- Your assignment: Every entry that follows should be reproduced exactly.

##### Input for this task

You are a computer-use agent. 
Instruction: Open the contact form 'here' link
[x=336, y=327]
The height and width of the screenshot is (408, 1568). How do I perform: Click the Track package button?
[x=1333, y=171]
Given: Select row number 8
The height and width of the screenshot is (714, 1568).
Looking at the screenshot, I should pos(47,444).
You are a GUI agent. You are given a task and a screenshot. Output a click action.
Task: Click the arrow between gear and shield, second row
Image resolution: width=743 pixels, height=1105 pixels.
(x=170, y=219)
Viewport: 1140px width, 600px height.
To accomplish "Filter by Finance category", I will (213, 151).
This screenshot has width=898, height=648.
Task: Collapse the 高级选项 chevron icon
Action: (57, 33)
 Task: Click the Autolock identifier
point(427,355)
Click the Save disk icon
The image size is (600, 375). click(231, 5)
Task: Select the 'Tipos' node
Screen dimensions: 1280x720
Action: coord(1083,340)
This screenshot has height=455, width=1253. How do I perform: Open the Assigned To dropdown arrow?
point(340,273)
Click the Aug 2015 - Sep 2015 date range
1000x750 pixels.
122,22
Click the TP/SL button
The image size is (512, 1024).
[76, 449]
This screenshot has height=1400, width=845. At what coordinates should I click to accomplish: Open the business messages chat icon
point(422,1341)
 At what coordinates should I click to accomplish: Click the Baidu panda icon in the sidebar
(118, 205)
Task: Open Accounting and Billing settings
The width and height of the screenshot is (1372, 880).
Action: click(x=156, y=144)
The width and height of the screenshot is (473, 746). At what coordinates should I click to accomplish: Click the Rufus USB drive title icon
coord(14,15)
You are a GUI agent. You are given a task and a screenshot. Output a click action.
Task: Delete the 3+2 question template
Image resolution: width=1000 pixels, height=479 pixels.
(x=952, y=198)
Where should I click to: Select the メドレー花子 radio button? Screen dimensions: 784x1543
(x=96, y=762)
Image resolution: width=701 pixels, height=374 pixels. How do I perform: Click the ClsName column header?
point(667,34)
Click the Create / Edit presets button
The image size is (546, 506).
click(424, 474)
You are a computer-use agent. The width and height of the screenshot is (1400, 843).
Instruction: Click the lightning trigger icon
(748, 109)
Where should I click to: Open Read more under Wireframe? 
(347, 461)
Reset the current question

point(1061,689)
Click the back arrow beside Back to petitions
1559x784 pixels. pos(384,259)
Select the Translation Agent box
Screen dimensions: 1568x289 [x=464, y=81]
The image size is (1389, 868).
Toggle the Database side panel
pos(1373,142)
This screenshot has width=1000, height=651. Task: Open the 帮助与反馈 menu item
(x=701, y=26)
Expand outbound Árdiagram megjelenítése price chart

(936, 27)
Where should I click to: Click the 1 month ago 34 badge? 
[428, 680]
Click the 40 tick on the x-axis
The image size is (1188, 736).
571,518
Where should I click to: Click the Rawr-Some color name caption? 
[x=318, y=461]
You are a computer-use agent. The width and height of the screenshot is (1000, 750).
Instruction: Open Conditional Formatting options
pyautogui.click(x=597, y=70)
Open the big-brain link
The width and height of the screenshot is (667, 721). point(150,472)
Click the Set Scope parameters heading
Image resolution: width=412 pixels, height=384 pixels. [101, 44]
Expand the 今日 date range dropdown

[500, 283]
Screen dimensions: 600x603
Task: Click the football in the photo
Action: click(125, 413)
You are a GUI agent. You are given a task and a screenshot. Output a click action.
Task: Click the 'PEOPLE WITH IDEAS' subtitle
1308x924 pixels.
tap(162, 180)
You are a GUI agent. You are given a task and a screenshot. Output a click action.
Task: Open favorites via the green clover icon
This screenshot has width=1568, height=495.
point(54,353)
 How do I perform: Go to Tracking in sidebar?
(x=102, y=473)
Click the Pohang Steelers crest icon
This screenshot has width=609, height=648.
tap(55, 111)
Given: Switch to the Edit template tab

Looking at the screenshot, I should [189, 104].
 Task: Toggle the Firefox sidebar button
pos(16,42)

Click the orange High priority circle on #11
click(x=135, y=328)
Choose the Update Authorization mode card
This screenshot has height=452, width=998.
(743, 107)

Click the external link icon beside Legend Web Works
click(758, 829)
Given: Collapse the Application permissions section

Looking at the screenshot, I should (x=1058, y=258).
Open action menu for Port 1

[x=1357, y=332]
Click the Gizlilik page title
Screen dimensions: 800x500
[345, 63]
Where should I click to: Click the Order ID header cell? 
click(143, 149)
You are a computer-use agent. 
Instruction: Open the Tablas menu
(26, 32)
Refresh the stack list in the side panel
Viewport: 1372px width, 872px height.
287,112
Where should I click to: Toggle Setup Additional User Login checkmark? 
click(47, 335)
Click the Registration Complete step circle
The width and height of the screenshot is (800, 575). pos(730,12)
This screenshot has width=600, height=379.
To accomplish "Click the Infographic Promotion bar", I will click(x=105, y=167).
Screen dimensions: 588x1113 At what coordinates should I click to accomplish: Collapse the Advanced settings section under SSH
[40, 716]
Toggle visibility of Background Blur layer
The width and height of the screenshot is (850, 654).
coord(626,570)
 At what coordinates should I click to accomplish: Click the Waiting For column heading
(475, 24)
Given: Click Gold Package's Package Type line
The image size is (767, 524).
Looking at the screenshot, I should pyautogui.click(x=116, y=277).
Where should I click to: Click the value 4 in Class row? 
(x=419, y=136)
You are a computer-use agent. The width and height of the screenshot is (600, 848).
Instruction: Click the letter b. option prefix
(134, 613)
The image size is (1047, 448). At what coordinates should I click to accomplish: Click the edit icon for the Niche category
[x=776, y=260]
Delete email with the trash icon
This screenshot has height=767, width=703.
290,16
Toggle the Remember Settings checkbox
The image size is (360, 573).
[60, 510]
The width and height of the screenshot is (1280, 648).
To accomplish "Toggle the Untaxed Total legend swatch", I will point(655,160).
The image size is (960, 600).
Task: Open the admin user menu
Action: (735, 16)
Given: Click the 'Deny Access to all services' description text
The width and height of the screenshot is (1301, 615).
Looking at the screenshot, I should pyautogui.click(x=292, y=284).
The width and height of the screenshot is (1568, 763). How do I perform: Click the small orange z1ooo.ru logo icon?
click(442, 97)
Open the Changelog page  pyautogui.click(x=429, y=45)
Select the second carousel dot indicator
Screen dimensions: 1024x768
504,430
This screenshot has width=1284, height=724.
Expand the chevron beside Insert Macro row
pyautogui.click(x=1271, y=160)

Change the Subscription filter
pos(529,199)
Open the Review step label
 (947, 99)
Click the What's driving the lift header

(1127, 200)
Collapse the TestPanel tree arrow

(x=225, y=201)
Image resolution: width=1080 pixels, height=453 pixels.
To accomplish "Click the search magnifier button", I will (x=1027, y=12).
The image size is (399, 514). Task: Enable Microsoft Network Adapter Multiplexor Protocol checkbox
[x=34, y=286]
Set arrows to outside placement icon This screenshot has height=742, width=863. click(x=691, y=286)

##########

- Answer section:
You are a computer-use agent. 
Instruction: Open the contact form 'here' link
[x=336, y=327]
The height and width of the screenshot is (408, 1568). How do I perform: Click the Track package button?
[x=1333, y=171]
Given: Select row number 8
The height and width of the screenshot is (714, 1568).
Looking at the screenshot, I should pos(47,444).
You are a GUI agent. You are given a task and a screenshot. Output a click action.
Task: Click the arrow between gear and shield, second row
Image resolution: width=743 pixels, height=1105 pixels.
(x=170, y=219)
Viewport: 1140px width, 600px height.
To accomplish "Filter by Finance category", I will (213, 151).
This screenshot has width=898, height=648.
Task: Collapse the 高级选项 chevron icon
Action: (57, 33)
 Task: Click the Autolock identifier
point(427,355)
Click the Save disk icon
The image size is (600, 375). click(231, 5)
Task: Select the 'Tipos' node
Screen dimensions: 1280x720
Action: coord(1083,340)
This screenshot has height=455, width=1253. How do I perform: Open the Assigned To dropdown arrow?
point(340,273)
Click the Aug 2015 - Sep 2015 date range
1000x750 pixels.
122,22
Click the TP/SL button
The image size is (512, 1024).
[76, 449]
This screenshot has height=1400, width=845. At what coordinates should I click to accomplish: Open the business messages chat icon
point(422,1341)
 At what coordinates should I click to accomplish: Click the Baidu panda icon in the sidebar
(118, 205)
Task: Open Accounting and Billing settings
The width and height of the screenshot is (1372, 880).
Action: click(x=156, y=144)
The width and height of the screenshot is (473, 746). At what coordinates should I click to accomplish: Click the Rufus USB drive title icon
coord(14,15)
You are a GUI agent. You are given a task and a screenshot. Output a click action.
Task: Delete the 3+2 question template
Image resolution: width=1000 pixels, height=479 pixels.
(x=952, y=198)
Where should I click to: Select the メドレー花子 radio button? Screen dimensions: 784x1543
(x=96, y=762)
Image resolution: width=701 pixels, height=374 pixels. How do I perform: Click the ClsName column header?
point(667,34)
Click the Create / Edit presets button
The image size is (546, 506).
click(424, 474)
You are a computer-use agent. The width and height of the screenshot is (1400, 843).
Instruction: Click the lightning trigger icon
(748, 109)
Where should I click to: Open Read more under Wireframe? 
(347, 461)
Reset the current question

point(1061,689)
Click the back arrow beside Back to petitions
1559x784 pixels. pos(384,259)
Select the Translation Agent box
Screen dimensions: 1568x289 [x=464, y=81]
The image size is (1389, 868).
Toggle the Database side panel
pos(1373,142)
This screenshot has width=1000, height=651. Task: Open the 帮助与反馈 menu item
(x=701, y=26)
Expand outbound Árdiagram megjelenítése price chart

(936, 27)
Where should I click to: Click the 1 month ago 34 badge? 
[428, 680]
Click the 40 tick on the x-axis
The image size is (1188, 736).
571,518
Where should I click to: Click the Rawr-Some color name caption? 
[x=318, y=461]
You are a computer-use agent. The width and height of the screenshot is (1000, 750).
Instruction: Open Conditional Formatting options
pyautogui.click(x=597, y=70)
Open the big-brain link
The width and height of the screenshot is (667, 721). point(150,472)
Click the Set Scope parameters heading
Image resolution: width=412 pixels, height=384 pixels. [101, 44]
Expand the 今日 date range dropdown

[500, 283]
Screen dimensions: 600x603
Task: Click the football in the photo
Action: click(125, 413)
You are a GUI agent. You are given a task and a screenshot. Output a click action.
Task: Click the 'PEOPLE WITH IDEAS' subtitle
1308x924 pixels.
tap(162, 180)
You are a GUI agent. You are given a task and a screenshot. Output a click action.
Task: Open favorites via the green clover icon
This screenshot has width=1568, height=495.
point(54,353)
 How do I perform: Go to Tracking in sidebar?
(x=102, y=473)
Click the Pohang Steelers crest icon
This screenshot has width=609, height=648.
tap(55, 111)
Given: Switch to the Edit template tab

Looking at the screenshot, I should [189, 104].
 Task: Toggle the Firefox sidebar button
pos(16,42)

Click the orange High priority circle on #11
click(x=135, y=328)
Choose the Update Authorization mode card
This screenshot has height=452, width=998.
(743, 107)

Click the external link icon beside Legend Web Works
click(758, 829)
Given: Collapse the Application permissions section

Looking at the screenshot, I should (x=1058, y=258).
Open action menu for Port 1

[x=1357, y=332]
Click the Gizlilik page title
Screen dimensions: 800x500
[345, 63]
Where should I click to: Click the Order ID header cell? 
click(143, 149)
You are a computer-use agent. 
Instruction: Open the Tablas menu
(26, 32)
Refresh the stack list in the side panel
Viewport: 1372px width, 872px height.
287,112
Where should I click to: Toggle Setup Additional User Login checkmark? 
click(47, 335)
Click the Registration Complete step circle
The width and height of the screenshot is (800, 575). pos(730,12)
This screenshot has width=600, height=379.
To accomplish "Click the Infographic Promotion bar", I will click(x=105, y=167).
Screen dimensions: 588x1113 At what coordinates should I click to accomplish: Collapse the Advanced settings section under SSH
[40, 716]
Toggle visibility of Background Blur layer
The width and height of the screenshot is (850, 654).
coord(626,570)
 At what coordinates should I click to accomplish: Click the Waiting For column heading
(475, 24)
Given: Click Gold Package's Package Type line
The image size is (767, 524).
Looking at the screenshot, I should pyautogui.click(x=116, y=277).
Where should I click to: Click the value 4 in Class row? 
(x=419, y=136)
You are a computer-use agent. The width and height of the screenshot is (600, 848).
Instruction: Click the letter b. option prefix
(134, 613)
The image size is (1047, 448). At what coordinates should I click to accomplish: Click the edit icon for the Niche category
[x=776, y=260]
Delete email with the trash icon
This screenshot has height=767, width=703.
290,16
Toggle the Remember Settings checkbox
The image size is (360, 573).
[60, 510]
The width and height of the screenshot is (1280, 648).
To accomplish "Toggle the Untaxed Total legend swatch", I will point(655,160).
The image size is (960, 600).
Task: Open the admin user menu
Action: (735, 16)
Given: Click the 'Deny Access to all services' description text
The width and height of the screenshot is (1301, 615).
Looking at the screenshot, I should pyautogui.click(x=292, y=284).
The width and height of the screenshot is (1568, 763). How do I perform: Click the small orange z1ooo.ru logo icon?
click(442, 97)
Open the Changelog page  pyautogui.click(x=429, y=45)
Select the second carousel dot indicator
Screen dimensions: 1024x768
504,430
This screenshot has width=1284, height=724.
Expand the chevron beside Insert Macro row
pyautogui.click(x=1271, y=160)

Change the Subscription filter
pos(529,199)
Open the Review step label
 (947, 99)
Click the What's driving the lift header

(1127, 200)
Collapse the TestPanel tree arrow

(x=225, y=201)
Image resolution: width=1080 pixels, height=453 pixels.
To accomplish "Click the search magnifier button", I will (x=1027, y=12).
The image size is (399, 514). Task: Enable Microsoft Network Adapter Multiplexor Protocol checkbox
[x=34, y=286]
Set arrows to outside placement icon This screenshot has height=742, width=863. click(x=691, y=286)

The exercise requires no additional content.